Nmap is an abbreviation for ‘Network Mapper’ – ‘Network’ in an IT sense of the word. You can consider Nmap as being one of the best-known, and in fact, one of the most useful hacking tools out there. Period. If you are serious about pentesting, ethical hacking and IT Security in general, then learning Nmap is essential.
Is Nmap Free?
You betcha! In fact, a lot of other tools out there, Metasploit for example, pulls in Nmap for network discovery and security auditing. Many system admins will use Nmap along with other such tools as Wireshark (and perhaps even ‘Network Miner’) for a wide variety of port and network scanning.
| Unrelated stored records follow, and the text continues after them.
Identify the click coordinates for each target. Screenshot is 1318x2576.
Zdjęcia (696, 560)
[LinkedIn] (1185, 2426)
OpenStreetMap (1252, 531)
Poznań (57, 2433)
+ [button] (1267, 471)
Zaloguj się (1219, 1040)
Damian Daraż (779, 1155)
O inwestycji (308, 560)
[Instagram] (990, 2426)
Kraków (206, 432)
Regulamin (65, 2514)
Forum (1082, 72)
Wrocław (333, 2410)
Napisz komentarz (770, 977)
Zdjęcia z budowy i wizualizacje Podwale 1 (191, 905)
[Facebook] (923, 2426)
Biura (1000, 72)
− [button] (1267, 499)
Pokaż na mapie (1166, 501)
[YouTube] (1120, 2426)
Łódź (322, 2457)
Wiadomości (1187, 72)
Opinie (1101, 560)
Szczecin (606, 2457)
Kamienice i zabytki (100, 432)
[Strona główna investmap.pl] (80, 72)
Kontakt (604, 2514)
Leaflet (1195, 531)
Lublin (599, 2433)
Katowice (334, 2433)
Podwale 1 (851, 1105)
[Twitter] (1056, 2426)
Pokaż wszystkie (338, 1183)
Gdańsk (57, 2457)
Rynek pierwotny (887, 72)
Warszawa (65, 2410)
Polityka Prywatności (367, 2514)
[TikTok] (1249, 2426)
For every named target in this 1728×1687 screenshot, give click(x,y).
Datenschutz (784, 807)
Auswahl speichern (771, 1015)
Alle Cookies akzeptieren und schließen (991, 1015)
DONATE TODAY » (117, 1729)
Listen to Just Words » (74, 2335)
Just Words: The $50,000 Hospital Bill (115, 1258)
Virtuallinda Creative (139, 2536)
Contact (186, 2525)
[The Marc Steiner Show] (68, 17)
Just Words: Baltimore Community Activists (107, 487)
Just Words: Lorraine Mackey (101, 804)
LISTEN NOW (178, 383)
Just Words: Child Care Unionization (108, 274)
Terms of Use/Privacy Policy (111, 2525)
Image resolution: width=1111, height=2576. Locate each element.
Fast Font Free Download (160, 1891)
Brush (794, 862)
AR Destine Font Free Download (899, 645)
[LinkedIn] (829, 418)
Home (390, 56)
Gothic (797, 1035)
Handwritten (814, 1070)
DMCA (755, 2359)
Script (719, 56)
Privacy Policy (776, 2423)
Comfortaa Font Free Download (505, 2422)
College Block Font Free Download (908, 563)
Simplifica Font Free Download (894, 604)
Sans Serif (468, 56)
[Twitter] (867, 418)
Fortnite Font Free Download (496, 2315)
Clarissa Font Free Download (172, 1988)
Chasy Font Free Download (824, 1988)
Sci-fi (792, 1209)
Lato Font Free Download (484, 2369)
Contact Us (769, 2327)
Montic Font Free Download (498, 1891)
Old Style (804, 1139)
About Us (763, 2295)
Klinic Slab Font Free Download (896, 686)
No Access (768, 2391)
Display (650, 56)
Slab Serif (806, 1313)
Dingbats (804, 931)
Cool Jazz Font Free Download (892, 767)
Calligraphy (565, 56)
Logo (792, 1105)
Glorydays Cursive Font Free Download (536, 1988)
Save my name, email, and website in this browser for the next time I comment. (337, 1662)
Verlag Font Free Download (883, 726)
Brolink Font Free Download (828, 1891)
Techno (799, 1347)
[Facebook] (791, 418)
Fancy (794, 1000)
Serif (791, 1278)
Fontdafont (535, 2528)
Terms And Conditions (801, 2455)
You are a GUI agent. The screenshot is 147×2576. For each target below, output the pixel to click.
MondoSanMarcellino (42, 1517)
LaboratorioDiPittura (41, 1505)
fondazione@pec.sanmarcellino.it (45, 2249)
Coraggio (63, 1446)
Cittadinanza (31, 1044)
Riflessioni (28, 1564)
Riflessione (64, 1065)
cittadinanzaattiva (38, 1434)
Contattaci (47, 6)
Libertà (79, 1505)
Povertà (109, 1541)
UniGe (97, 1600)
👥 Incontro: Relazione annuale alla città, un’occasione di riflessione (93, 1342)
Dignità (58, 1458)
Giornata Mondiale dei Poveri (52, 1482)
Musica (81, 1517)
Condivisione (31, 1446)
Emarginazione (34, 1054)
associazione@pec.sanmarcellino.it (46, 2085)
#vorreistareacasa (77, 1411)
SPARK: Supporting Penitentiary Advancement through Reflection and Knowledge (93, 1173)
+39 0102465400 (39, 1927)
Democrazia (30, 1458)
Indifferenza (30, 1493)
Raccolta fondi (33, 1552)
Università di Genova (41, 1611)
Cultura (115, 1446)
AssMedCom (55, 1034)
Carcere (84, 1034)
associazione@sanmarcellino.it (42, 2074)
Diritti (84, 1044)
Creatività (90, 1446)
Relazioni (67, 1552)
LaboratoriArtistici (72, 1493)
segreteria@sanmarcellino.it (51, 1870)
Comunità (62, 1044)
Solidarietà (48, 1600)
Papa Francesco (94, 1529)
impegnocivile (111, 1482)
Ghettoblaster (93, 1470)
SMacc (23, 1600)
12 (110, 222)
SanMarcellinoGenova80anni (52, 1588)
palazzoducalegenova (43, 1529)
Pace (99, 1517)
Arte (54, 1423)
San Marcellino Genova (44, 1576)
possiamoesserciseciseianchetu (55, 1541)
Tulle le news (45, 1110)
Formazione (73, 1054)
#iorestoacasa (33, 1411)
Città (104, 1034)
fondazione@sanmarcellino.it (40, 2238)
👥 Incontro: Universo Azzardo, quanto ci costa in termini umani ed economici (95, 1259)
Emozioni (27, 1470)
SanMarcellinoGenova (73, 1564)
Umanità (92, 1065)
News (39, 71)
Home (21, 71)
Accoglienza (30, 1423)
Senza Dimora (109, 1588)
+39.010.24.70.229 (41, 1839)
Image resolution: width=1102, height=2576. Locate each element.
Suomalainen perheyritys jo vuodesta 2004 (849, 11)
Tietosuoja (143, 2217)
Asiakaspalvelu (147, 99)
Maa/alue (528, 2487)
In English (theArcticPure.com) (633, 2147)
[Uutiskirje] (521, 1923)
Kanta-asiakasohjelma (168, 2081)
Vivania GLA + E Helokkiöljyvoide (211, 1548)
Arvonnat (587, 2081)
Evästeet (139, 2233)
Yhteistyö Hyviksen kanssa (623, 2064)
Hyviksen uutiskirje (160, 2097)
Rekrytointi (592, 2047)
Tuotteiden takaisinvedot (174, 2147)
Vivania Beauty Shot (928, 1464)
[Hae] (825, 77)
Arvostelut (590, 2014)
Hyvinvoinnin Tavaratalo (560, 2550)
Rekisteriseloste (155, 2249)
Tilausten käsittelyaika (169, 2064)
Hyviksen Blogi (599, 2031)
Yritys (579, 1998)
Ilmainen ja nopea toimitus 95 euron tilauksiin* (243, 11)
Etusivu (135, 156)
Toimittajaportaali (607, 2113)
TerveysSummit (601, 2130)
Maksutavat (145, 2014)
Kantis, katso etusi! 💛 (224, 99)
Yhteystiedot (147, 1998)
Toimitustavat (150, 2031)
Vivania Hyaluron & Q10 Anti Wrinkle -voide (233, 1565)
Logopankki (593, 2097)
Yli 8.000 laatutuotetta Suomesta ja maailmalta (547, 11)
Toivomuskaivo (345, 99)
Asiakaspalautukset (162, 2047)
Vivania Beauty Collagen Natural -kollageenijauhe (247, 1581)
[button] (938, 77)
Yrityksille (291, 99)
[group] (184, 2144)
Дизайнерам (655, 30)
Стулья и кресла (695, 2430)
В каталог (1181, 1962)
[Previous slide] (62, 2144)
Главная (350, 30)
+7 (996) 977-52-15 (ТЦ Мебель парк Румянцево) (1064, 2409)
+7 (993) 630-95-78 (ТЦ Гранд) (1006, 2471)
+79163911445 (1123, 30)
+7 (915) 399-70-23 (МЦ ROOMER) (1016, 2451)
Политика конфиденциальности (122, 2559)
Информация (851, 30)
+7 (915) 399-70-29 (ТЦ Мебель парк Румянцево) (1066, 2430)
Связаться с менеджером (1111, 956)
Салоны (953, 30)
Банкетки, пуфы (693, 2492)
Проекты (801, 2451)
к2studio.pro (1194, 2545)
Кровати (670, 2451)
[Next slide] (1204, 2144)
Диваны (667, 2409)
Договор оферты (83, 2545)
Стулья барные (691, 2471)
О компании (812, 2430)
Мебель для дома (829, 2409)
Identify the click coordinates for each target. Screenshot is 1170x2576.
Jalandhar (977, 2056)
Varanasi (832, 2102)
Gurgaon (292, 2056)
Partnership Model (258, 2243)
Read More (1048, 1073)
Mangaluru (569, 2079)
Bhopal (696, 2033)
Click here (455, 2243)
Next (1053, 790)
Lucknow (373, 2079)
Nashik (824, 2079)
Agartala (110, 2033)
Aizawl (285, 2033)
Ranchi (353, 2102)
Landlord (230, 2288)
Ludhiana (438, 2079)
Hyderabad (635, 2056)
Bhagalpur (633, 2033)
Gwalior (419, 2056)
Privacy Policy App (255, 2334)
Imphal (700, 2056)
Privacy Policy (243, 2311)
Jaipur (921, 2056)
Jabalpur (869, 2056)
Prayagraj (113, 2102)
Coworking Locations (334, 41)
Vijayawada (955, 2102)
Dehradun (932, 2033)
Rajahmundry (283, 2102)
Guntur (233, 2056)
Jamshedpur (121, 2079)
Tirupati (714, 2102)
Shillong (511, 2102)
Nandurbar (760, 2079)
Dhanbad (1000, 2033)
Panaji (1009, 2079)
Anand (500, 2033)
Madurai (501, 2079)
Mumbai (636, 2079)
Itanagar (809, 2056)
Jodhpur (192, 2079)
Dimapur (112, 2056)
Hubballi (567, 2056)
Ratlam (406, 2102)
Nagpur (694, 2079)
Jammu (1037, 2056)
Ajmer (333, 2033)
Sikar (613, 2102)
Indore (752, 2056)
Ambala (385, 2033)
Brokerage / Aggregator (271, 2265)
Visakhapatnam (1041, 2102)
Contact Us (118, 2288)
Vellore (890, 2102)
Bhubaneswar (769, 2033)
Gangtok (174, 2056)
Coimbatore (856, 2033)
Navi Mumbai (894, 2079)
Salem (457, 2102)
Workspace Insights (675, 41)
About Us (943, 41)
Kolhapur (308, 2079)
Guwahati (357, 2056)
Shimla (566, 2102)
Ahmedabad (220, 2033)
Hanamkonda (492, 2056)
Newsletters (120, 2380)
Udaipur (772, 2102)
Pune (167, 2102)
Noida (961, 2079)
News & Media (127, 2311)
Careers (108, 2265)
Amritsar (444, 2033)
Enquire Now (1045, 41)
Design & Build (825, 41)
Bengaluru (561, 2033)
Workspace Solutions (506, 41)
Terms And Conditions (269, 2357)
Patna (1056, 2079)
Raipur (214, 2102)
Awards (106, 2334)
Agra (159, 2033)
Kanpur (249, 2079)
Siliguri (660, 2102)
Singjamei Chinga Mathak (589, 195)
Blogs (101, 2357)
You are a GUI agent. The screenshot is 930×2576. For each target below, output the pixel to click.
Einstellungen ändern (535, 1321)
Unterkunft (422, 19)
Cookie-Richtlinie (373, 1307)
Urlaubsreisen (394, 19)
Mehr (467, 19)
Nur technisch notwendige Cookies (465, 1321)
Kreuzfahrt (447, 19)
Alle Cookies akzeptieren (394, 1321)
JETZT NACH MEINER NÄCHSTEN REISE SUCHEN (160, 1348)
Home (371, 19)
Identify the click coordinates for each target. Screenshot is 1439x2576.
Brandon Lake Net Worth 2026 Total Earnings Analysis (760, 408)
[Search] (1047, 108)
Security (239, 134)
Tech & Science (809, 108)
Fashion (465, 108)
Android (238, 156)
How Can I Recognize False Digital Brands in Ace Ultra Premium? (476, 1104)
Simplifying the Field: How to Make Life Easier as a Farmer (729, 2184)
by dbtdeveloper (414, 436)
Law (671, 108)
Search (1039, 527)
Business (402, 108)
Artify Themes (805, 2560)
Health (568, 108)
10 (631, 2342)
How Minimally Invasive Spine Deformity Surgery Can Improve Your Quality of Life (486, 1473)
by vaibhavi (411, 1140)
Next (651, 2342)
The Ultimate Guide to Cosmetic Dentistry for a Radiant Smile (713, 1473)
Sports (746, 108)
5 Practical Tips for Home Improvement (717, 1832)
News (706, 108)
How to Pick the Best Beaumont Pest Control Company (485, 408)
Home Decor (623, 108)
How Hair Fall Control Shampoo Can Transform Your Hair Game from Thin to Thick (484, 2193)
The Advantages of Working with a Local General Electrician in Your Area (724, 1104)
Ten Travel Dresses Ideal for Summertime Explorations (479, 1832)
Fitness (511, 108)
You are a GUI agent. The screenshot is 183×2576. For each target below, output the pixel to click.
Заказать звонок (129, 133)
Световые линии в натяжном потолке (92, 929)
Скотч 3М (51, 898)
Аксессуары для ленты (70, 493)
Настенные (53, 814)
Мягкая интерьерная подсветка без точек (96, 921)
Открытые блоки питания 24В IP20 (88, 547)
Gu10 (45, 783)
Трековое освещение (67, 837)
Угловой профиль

If you’re completely new to port and network scanning then we’d suggest this article here.
How does Nmap Work?
Nmap tool works by inspecting raw IP packets in creative ways to understand what hosts (servers) are available on the network, what services (application name and version) those hosts are using, what operating systems (including Operating System versions and possible patches) and what type and version of packet filters/ firewalls are being used by the target. In summary you’ve got to learn Nmap and if want to work in Cyber Security as a practioner.
Does Nmap Work on all Operating Systems?
Yes, Nmap works on all major computer operating systems, and official binary packages are available for Linux, Windows, Mac OS X, IRIX, and AmigaOS. Of course, there’s a much easier way to install Nmap – just use Kali Linux or use BackBox since it ships with Nmap and you’ll be able to update the progam with ease. We have a lot of information on Linux Pentesting ‘Ethical Hacking’ Distributions here.
Brief word about ‘Zenmap’
Zenmap is the GUI version of Nmap. Here’s our advice: learn how to use Nmap, but when you’re out in the field performing a penetration test etc., then fire-up Zenmap. The awesome thing about Zenmap is that it pre-loads all the command lines in one go so you don’t have to start tapping ‘nmap’ into the command terminal to load the command help prompts.